"Apaan sih? Ndak seru, Mama. Lagipula nanti kalau aku kepingin menu bukanya temenku, gimana? Trus aku cuma makan tempe goreng misalnya. Ih, sedihnyaa. Trus, mau syutingnya di mana? Belum lagi kalau adik-adik gangguin. Trus, temenku kan ada yang nggak punya wifi, kuota internetnya terbatas. Pasti dia dimarahi ibunya kalau zoom-zoom begitu. Ih, nggak mau, ah!"
Nina pergi lagi sambil bersungut-sungut. Ya, Allah berikan padaku kesabaran. Memang ya, punya anak ABG sering bikin tegangan tinggi tapi harus stel kendor, gimana, tuh. Mana lagi puasa.
Aku kembali menonton laman you tube. Kali ini yang kutonton bukber virtual ala warga sebuah kompleks perumahan. Warga kompleks tersebut mengangkut meja, kursi dan makanan di depan rumah masing-masing. Lalu makan di depan rumah, di tepi jalan kompleks. Jadi kira-kira antar meja di rumah yang satu dengan yang lain berjarak sekitar lima-enam langkah. Hmm, agak merepotkan juga, ya?

**Arahan Tugas:** Menurut teks bacaan, kira-kira berapa jarak antara meja di satu rumah dan meja di rumah lain pada bukber virtual warga kompleks perumahan?

**Bahan yang Disediakan:**
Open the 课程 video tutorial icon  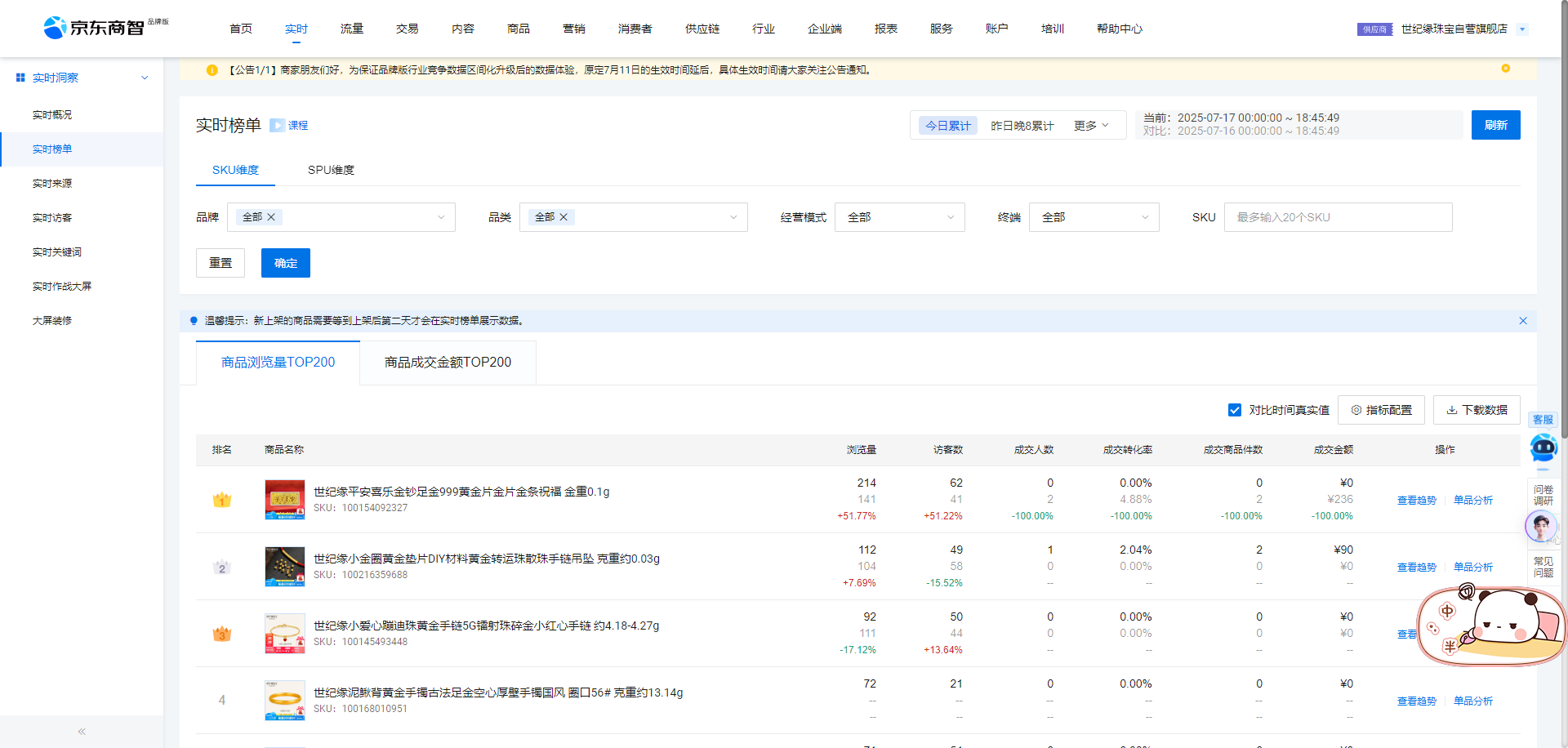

**Jawaban Anda:** Sekitar lima-enam langkah.